→ **PROBLEM STATEMENT**: Output, exactly as written, the lines below from the one that has "Viewport: 1080px width, 632px height." through the one that has "The image size"; nothing else, and no pictures.
== DATA SHOWN ==
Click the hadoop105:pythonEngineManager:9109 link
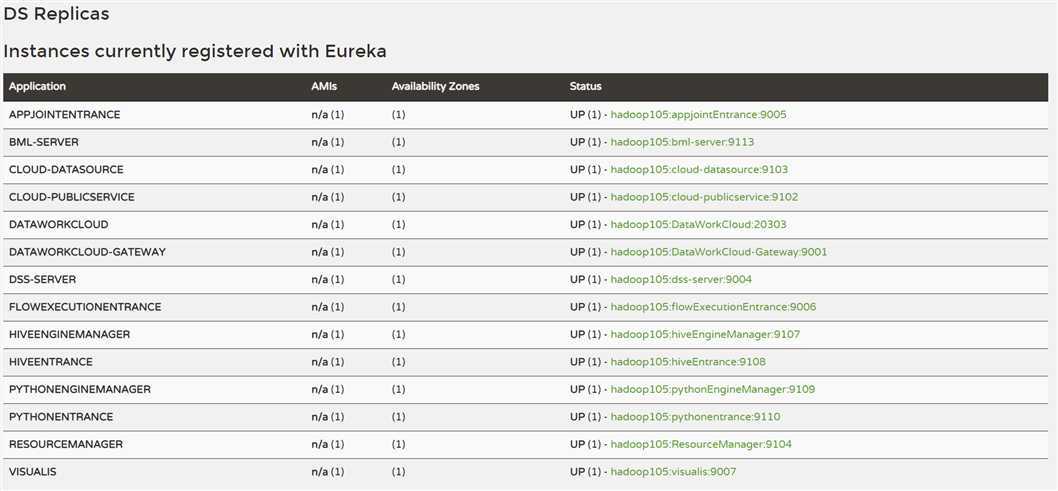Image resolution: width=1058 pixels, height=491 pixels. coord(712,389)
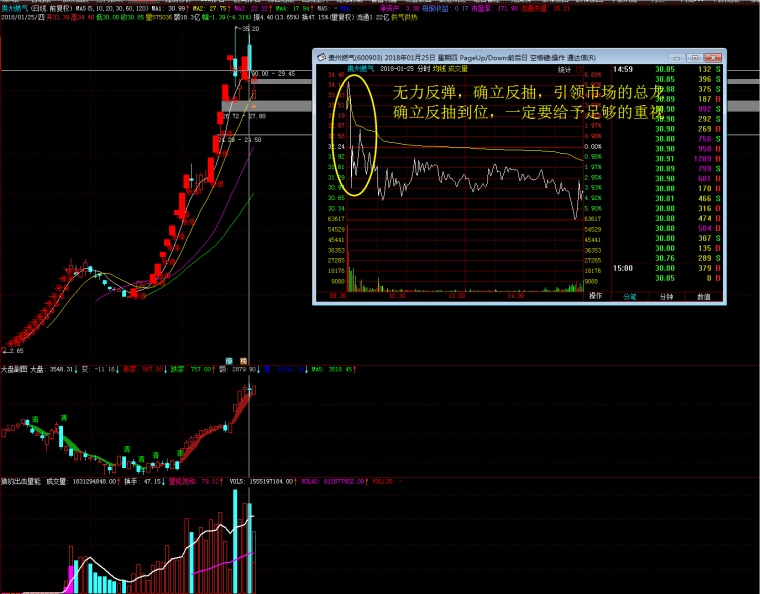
===
== DATA SHOWN ==
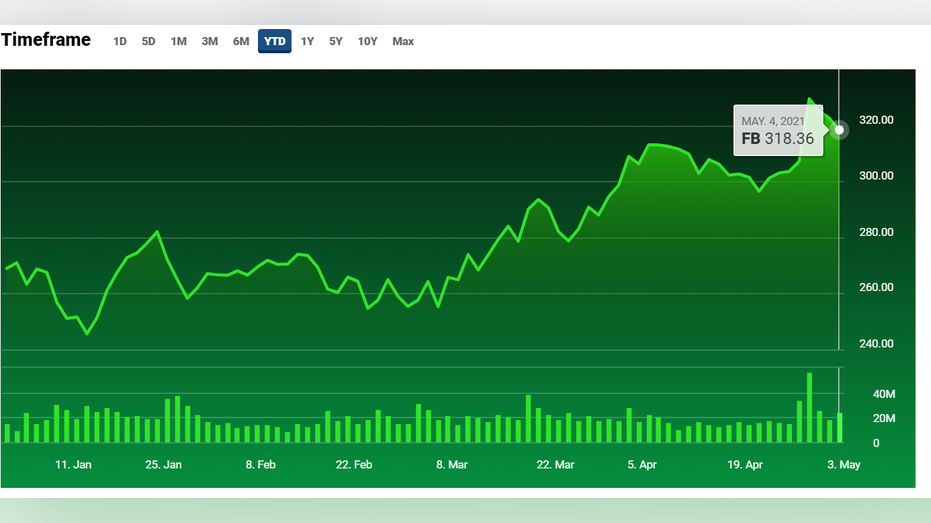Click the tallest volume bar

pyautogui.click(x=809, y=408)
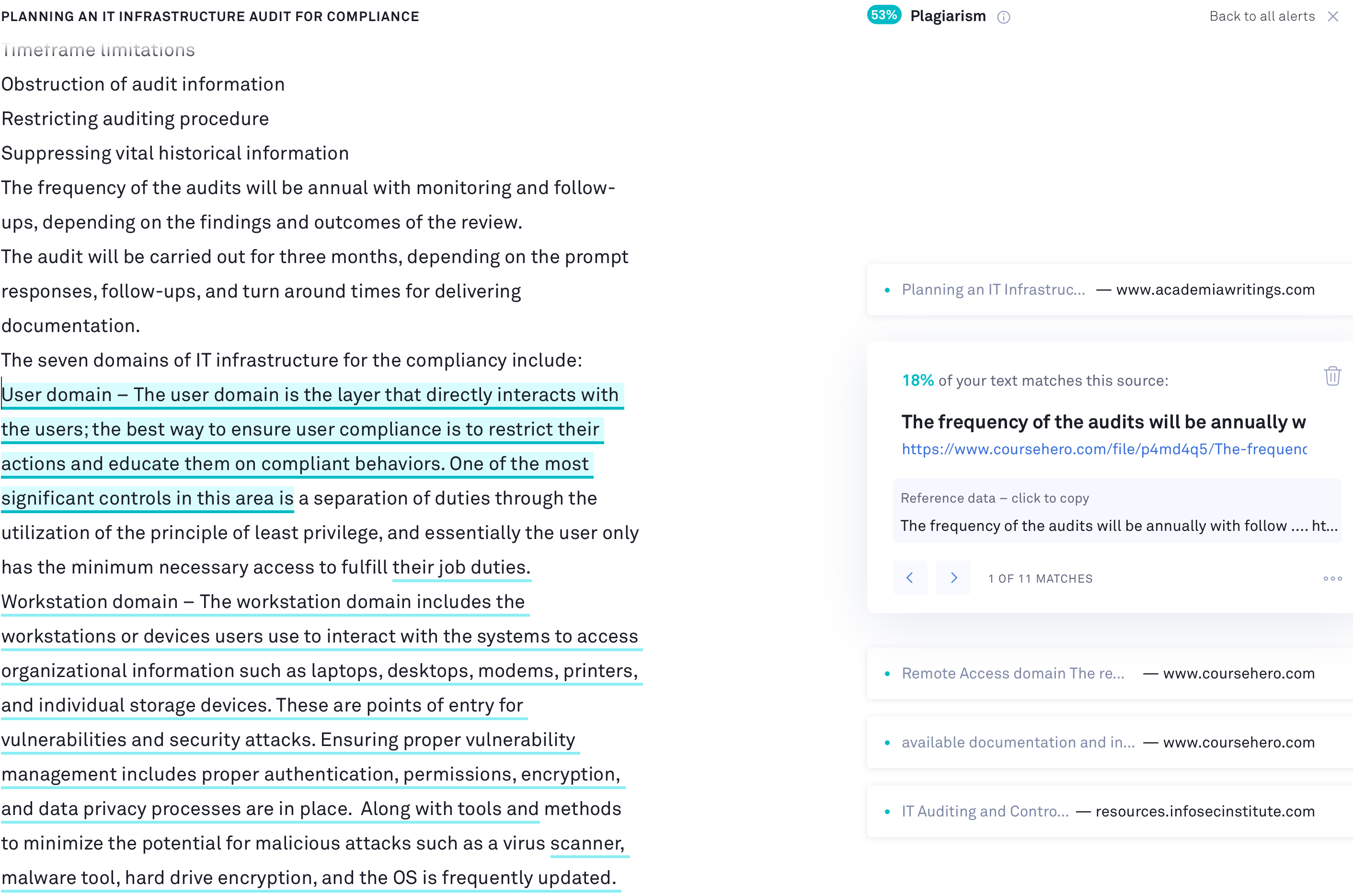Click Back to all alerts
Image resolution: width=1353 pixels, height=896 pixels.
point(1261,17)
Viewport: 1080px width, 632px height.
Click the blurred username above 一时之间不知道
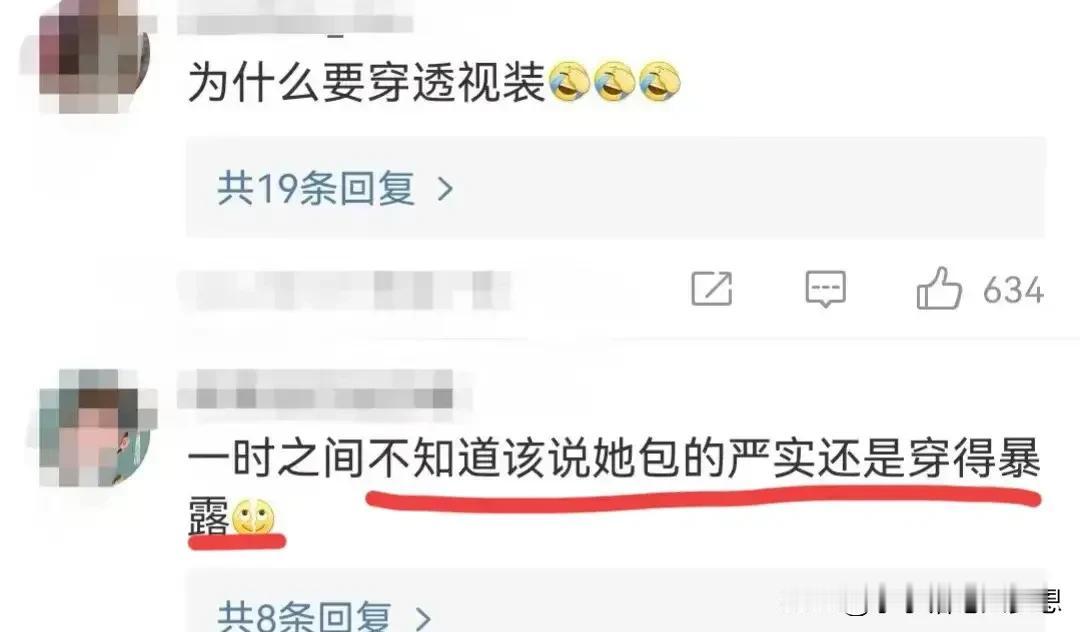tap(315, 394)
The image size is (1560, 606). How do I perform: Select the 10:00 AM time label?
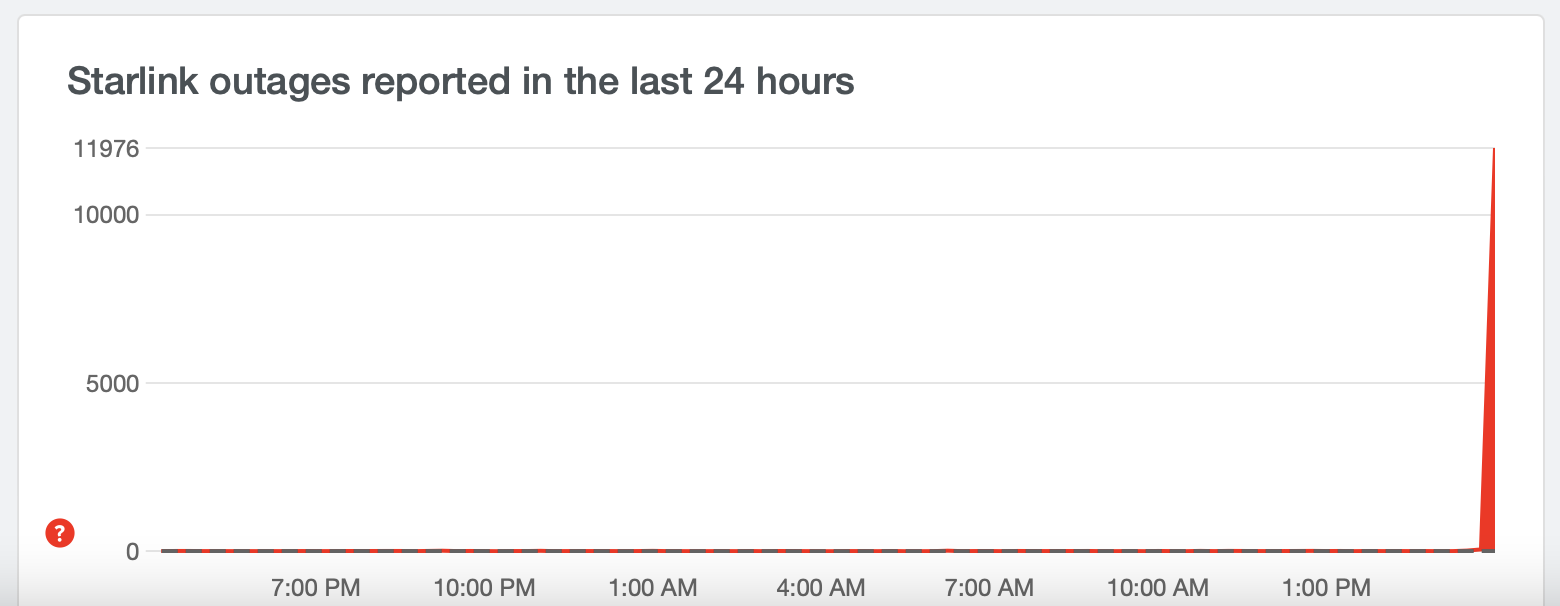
===
→ **ANSWER TO THIS EXERCISE**:
Viewport: 1080px width, 632px height.
Click the blurred username above 一时之间不知道
tap(315, 394)
The image size is (1560, 606). How do I perform: Select the 10:00 AM time label?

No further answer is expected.